▶ [DIRECTIONS]:
For the records below, copy exactly the span that begins at the line containing "The height and width of the screenshot is (563, 967)." and stops after the line containing "the Original site", minus any pictures.

SOURCE DATA section start

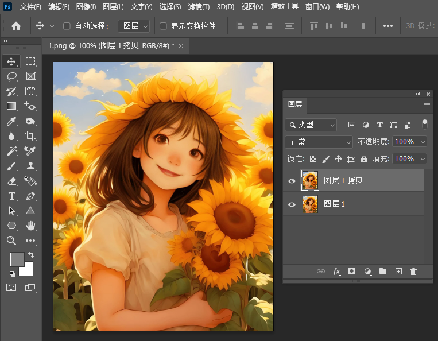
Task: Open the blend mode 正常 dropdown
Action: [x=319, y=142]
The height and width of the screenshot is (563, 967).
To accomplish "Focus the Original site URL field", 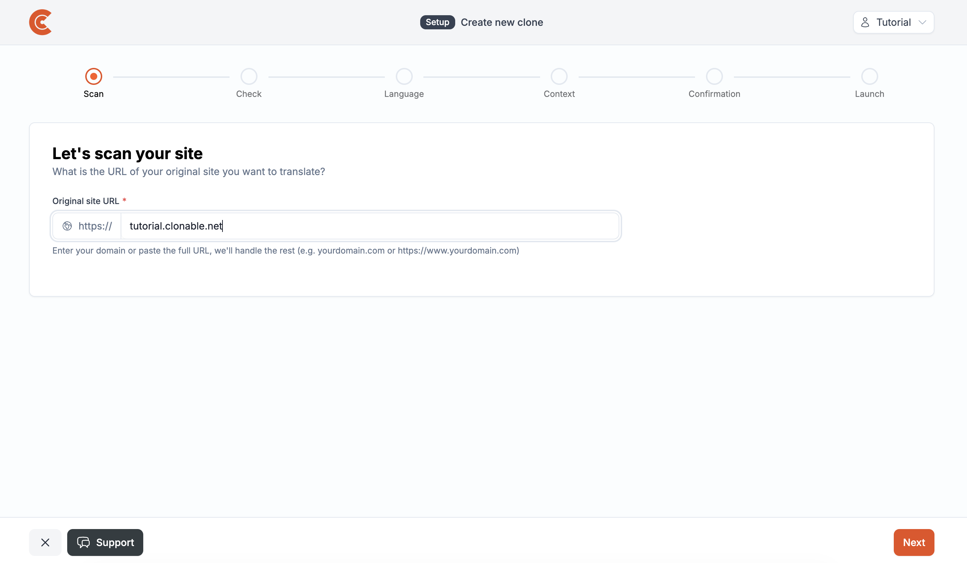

SOURCE DATA section end
SOURCE DATA section start

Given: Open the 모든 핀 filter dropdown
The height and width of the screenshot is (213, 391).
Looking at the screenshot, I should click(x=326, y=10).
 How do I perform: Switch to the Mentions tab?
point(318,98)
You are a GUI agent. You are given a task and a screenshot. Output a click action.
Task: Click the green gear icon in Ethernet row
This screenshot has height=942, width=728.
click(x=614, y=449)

SOURCE DATA section end
SOURCE DATA section start

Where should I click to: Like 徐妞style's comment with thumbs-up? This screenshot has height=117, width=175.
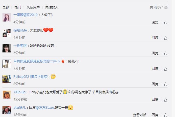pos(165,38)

SOURCE DATA section end

▶ [ANSWER SECTION]:
The height and width of the screenshot is (563, 967).
To accomplish "Focus the Original site URL field", 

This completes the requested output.